Le câble à haute tension sous-marin, dénommé Nemo Link, qui relie la Belgique au Royaume-Uni, a été inauguré début décembre. Il est le fruit de 10 ans de travail réalisés par Elia et son homologue britannique National Grid. Nemo Link est un double câble électrique long de 140 kilomètres, dont 130 sous la mer. Deux stations de conversion sont installées à ses extrémités, à Herdersbrug (entre Bruges et Zeebrugge) et Richborough. Le câble permet le transport de 1.000 MW d'électricité dans les deux sens, ce qui constitue à peu près la puissance d'une centrale nucléaire.

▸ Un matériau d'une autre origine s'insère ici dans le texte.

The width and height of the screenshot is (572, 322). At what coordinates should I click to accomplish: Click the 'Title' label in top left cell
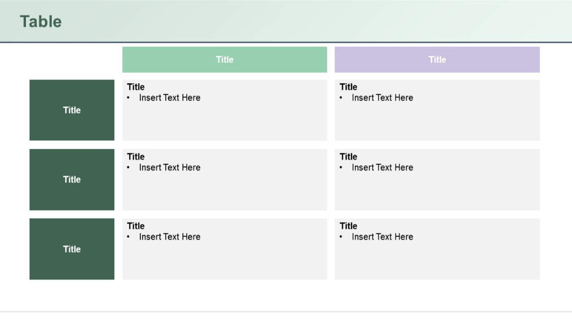tap(136, 86)
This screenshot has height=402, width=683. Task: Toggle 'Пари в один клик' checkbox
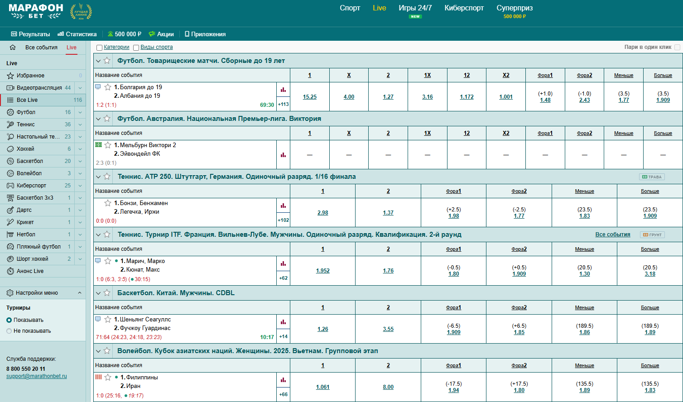(x=677, y=47)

Après plusieurs semaines de tests, le câble transportera pour la première fois de l'électricité le 31 janvier.

Cela signifie que la Belgique, en cas de risque de pénurie d'électricité, pourrait le cas échéant compter sur 1.000 MW de capacité supplémentaire en provenance des centrales électriques britanniques.

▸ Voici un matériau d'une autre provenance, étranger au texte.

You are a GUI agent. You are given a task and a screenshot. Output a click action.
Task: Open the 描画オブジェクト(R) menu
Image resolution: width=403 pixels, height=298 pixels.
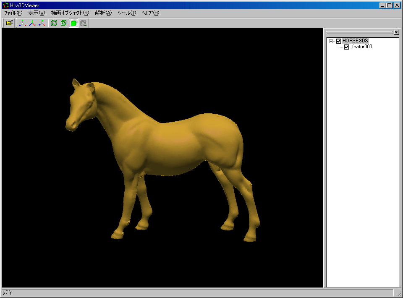click(x=70, y=13)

Un éventuel brexit "dur" n'aura pas d'impact sur le fonctionnement de Nemo, précise-t-on chez Elia.

De son côté, la ministre fédérale de l'Énergie, Marie Christine Marghem, s'est réjouie de l'"excellente nouvelle". "Cette interconnexion renforcera encore la sécurité d'approvisionnement en général, et pour cet hiver en particulier", a souligné la ministre, qui a assuré récemment que l'approvisionnement électrique était garanti cet hiver en Belgique.